These days travellers are quite spoiled in that you can get pretty much anything pretty much anywhere. However, as Myanmar is still in its early stages of allowing tourism, there are some things that you should make sure you bring.
Sorry guys, this one is obviously for the ladies but is to important not to be number 1. Tampons are not available in the country at all. So unless you’re happy with thick sanitary pads make sure you being a supply – or invest in a femmecup.
The power in Myanmar is not great and there are many circumstances where there won’t be enough light. Having a torch handy means that you can go into that empty temple in Bagan to see the murals or that you can head out at night without fear of falling through a hole in the footpath.
3. Sandals/Flip Flops
The streets can be pretty filthy and you are going to get dirty feet, but if you plan on visiting religious sites in Myanmar (why else would you be going there?) you’ll soon be glad of being able to take your shoes off quickly and easily. Our trainers weren’t worn once in 2 months.
4. Appropriate Clothing
Myanmar is a very reserved country and wearing hot pants or low cut tops is not appropriate. Depending on your size you may have trouble buying clothing in Myanmar so best to make sure you pack most clothing in the first place. I found light weight shrugs immensely useful to pop on when entering a religious site.
Despite the climate, if you intend to use the long distance buses you will need a warm set of clothing as well. The conditions on Myanmar’s buses are nothing short of Arctic.

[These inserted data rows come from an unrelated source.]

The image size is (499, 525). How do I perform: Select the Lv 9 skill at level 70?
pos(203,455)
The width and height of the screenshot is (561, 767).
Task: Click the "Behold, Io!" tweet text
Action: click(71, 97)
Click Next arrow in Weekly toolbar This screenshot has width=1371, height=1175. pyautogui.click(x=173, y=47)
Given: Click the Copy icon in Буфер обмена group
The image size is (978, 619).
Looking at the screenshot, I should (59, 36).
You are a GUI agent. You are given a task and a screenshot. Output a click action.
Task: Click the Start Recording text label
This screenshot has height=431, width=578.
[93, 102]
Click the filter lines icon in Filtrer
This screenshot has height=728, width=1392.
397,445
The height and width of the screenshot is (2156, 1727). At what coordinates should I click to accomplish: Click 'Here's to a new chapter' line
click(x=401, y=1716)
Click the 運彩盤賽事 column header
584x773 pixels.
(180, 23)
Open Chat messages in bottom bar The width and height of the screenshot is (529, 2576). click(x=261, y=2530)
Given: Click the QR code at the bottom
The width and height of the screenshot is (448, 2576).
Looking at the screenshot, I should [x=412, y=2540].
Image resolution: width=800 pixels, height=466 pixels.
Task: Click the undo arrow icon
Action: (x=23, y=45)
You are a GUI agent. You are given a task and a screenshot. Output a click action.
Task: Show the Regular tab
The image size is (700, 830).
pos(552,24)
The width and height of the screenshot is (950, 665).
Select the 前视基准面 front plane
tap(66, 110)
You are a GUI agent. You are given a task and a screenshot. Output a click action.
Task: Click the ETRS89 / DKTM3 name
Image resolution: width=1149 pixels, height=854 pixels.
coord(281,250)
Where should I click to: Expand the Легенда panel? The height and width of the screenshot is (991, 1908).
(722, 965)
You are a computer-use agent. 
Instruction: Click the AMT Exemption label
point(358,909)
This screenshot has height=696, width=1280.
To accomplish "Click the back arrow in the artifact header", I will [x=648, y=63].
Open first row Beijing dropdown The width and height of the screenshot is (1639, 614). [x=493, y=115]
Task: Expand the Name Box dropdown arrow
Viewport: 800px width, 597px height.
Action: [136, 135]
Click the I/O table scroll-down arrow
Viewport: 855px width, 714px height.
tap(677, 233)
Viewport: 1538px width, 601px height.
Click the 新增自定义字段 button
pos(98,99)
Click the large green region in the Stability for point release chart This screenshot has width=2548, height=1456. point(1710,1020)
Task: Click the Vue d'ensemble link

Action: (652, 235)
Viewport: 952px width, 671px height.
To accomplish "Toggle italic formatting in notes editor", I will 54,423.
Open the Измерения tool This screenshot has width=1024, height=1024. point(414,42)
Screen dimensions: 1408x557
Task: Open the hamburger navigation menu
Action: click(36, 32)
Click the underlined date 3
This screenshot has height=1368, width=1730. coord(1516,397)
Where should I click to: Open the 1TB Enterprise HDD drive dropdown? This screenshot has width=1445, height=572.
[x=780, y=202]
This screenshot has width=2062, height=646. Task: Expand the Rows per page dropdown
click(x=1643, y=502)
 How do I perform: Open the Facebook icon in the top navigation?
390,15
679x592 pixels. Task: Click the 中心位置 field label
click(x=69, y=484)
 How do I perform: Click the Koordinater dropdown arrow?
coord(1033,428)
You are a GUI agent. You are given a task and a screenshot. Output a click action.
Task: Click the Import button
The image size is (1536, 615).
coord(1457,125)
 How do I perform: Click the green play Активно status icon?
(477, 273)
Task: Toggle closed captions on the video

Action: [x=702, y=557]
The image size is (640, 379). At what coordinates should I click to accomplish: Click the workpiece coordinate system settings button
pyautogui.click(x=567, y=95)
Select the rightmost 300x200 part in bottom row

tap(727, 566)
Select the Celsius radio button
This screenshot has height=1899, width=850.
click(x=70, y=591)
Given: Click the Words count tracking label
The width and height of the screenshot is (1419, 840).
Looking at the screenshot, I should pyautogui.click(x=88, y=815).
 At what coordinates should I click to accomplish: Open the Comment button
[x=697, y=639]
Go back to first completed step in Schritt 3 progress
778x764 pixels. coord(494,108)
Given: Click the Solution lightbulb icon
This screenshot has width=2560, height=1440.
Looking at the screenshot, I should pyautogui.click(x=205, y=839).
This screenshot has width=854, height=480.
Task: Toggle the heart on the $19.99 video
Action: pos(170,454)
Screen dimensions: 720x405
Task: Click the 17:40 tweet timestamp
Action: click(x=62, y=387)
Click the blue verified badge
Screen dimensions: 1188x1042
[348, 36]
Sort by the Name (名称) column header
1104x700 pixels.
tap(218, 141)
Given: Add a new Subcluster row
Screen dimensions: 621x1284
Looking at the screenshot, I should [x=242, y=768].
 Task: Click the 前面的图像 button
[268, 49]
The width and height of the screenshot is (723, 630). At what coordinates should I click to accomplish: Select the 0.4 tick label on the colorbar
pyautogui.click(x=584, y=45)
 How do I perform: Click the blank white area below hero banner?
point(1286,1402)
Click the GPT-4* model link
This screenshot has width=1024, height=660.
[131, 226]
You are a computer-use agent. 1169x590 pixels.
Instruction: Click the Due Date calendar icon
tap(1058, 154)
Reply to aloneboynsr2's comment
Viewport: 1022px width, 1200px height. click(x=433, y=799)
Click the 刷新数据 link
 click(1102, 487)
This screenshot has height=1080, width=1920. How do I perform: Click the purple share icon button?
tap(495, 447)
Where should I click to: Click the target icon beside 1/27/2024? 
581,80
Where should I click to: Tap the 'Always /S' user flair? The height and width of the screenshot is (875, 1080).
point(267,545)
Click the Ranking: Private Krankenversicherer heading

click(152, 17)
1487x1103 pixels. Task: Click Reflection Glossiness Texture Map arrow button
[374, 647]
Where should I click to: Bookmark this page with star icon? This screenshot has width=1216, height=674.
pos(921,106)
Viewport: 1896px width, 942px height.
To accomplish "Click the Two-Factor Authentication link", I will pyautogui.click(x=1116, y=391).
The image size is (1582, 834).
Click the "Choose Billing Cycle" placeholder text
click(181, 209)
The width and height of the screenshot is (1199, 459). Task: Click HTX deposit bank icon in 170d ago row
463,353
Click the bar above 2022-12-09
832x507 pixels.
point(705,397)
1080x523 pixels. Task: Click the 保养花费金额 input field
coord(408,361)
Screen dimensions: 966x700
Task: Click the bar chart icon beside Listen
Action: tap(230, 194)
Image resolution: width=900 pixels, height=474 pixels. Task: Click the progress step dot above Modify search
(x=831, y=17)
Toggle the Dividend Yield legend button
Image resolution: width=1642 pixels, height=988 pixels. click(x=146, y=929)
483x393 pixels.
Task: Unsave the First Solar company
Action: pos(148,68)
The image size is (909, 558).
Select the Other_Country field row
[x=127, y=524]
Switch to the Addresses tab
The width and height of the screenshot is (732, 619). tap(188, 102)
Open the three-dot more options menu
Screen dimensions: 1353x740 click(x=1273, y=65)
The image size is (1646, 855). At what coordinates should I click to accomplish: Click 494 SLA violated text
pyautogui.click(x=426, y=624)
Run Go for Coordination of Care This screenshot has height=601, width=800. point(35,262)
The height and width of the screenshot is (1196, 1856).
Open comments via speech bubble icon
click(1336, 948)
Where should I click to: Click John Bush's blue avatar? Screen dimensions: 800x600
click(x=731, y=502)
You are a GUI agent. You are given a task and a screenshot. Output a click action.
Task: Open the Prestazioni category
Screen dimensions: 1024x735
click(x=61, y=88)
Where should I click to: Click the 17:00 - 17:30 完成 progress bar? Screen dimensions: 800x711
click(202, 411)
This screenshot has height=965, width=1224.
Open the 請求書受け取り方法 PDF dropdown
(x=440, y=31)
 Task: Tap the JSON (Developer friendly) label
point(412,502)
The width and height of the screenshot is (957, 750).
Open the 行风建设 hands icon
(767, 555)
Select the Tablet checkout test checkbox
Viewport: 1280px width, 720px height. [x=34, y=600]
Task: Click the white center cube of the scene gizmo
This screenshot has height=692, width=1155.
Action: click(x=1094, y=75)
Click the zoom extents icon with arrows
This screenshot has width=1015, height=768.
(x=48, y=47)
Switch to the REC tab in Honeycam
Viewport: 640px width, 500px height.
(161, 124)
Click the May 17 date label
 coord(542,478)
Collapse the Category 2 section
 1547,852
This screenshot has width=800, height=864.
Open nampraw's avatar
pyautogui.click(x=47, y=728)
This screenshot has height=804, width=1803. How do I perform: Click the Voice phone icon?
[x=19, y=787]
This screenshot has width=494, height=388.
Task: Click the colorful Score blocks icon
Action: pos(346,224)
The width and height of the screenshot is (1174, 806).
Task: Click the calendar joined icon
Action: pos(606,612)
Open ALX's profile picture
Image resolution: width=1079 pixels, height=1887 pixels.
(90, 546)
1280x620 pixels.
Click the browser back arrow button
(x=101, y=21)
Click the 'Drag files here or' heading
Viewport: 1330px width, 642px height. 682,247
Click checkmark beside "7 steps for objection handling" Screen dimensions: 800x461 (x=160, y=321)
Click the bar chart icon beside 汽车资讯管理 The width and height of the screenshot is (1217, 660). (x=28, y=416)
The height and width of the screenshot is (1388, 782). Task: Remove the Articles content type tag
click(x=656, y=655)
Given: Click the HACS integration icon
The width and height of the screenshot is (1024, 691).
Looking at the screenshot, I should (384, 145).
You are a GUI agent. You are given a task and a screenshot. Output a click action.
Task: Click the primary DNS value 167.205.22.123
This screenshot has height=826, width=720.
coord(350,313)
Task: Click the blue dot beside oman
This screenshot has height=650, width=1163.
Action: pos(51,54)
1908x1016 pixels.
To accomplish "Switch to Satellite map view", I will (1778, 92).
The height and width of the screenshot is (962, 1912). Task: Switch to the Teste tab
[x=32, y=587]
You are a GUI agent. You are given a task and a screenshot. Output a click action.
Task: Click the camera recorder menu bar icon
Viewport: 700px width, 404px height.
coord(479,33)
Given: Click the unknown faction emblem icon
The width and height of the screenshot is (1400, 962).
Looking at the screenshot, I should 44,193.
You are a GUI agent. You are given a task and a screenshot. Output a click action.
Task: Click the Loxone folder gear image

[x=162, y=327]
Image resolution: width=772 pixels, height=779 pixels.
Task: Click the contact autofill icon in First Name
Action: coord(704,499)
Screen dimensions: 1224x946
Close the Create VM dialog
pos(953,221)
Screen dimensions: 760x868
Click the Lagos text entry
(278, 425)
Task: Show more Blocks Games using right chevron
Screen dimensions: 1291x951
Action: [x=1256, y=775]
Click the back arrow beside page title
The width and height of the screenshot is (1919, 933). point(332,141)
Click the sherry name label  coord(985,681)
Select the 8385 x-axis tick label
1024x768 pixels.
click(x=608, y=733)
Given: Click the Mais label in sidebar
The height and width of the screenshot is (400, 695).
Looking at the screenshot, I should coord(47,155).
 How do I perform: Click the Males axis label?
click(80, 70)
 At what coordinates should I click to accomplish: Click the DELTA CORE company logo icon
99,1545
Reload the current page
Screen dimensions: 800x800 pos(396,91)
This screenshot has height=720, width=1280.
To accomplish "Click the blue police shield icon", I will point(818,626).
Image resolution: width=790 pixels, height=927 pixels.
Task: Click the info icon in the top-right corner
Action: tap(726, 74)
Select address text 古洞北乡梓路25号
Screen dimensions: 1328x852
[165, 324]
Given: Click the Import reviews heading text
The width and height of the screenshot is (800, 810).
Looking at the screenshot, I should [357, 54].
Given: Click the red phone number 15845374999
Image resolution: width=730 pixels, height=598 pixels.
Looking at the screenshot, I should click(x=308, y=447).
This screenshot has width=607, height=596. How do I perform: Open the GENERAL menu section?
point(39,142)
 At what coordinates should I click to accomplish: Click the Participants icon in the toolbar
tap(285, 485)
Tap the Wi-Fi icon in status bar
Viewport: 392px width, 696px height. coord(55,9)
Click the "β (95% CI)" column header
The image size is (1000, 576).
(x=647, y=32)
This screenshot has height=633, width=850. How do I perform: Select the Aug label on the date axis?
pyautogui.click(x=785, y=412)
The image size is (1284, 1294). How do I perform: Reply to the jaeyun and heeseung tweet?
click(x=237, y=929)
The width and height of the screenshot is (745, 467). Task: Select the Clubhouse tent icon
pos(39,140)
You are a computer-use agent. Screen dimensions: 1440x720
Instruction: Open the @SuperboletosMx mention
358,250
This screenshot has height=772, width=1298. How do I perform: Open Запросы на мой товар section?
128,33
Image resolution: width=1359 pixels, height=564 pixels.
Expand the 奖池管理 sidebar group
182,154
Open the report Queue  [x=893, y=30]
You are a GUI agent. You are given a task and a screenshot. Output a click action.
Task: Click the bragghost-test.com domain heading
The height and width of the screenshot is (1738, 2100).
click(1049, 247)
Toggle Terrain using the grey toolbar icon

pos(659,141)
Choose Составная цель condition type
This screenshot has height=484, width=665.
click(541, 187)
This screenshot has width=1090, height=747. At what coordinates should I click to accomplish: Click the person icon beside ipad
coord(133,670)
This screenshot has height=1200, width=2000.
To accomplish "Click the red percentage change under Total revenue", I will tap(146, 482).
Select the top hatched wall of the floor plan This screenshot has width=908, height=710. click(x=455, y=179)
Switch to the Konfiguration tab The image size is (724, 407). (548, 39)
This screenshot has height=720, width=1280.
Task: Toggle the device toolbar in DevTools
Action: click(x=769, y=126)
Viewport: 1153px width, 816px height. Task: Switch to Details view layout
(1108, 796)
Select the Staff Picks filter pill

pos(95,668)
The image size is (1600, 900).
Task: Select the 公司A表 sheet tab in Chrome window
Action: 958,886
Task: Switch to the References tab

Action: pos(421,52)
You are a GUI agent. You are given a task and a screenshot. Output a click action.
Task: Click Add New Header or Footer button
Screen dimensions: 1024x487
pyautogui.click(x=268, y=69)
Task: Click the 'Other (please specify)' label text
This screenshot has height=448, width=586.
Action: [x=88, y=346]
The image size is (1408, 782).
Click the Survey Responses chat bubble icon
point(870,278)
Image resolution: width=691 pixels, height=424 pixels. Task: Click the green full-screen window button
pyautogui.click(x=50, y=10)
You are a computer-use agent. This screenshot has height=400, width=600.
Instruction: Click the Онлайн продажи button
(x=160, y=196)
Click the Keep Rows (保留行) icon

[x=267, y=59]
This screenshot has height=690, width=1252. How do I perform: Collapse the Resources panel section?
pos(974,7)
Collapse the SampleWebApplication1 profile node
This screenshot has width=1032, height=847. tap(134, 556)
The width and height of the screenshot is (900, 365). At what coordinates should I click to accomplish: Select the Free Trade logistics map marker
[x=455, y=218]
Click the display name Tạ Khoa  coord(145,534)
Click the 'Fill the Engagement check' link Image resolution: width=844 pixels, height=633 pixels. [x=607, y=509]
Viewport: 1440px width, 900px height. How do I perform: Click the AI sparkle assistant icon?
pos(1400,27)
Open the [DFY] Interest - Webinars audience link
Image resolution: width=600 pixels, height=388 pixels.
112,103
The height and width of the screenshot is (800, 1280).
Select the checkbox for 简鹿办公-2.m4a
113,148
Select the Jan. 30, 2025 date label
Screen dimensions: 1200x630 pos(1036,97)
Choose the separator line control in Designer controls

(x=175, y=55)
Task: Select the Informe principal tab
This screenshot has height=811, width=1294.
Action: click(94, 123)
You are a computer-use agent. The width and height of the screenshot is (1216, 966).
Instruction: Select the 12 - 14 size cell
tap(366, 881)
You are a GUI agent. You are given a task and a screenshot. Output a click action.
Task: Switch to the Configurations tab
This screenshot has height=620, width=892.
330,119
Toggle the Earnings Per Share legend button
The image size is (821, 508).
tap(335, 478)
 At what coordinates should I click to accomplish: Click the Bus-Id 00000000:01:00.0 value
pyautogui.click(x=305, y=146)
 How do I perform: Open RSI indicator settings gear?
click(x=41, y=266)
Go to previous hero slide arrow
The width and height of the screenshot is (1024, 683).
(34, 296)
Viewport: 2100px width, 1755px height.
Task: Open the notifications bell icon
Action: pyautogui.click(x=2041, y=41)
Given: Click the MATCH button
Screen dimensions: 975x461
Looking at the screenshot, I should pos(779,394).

Sunglasses are widely available in Yangon, but can be tough to find elsewhere. (According to our local students only rich and famous people wear sunglasses.) Those that are available have no UV protection information available and can be damaging to your eyes.
Don’t worry about hats though if you don’t want to carry one on your flight. They are cheap and widely available. We picked up a wide brimmed bamboo hat that folds up for easy carriage for 1000 kyat (approximately 1 USD).
6. Mosquito Repellant
This can be tough to find outside of Yangon. If you prefer natural alternatives to deet you’ll have a really difficult time finding it in Myanmar. Myanmar has some pretty vicious mosquitoes so best to make sure you’re stocked up.
TIP: Often when you arrive at a guest house your room will be full of mosquitoes as the staff will have been airing the room. We picked up a pack of mosquito coils and burned one in each new place before settling in.
7. Non-Whitening Toiletries
Myanmar has caught the whitening craze. After searching Mon State for deodorant, Leckie finally gave in and bought the only one available – extreme whitening. This then bleached patches on the under arms of his dark t-shirts.
The same problem exists for face wash and creams. Bringing your own could save a major headache.
8. Surge Protectors
The electricity in Myanmar is extremely unstable and voltage wavers wildly between ‘barely enough to function’ and ‘destroy all your stuff’. Voltage regulation is essential. Whilst your hotel should have this equipment, don’t trust them with your equipment – use your own surge protectors.
As long as you properly prepare and don’t treat Myanmar like the rest of South East Asia then you will be rewarded with a truly unique experience. Enjoy!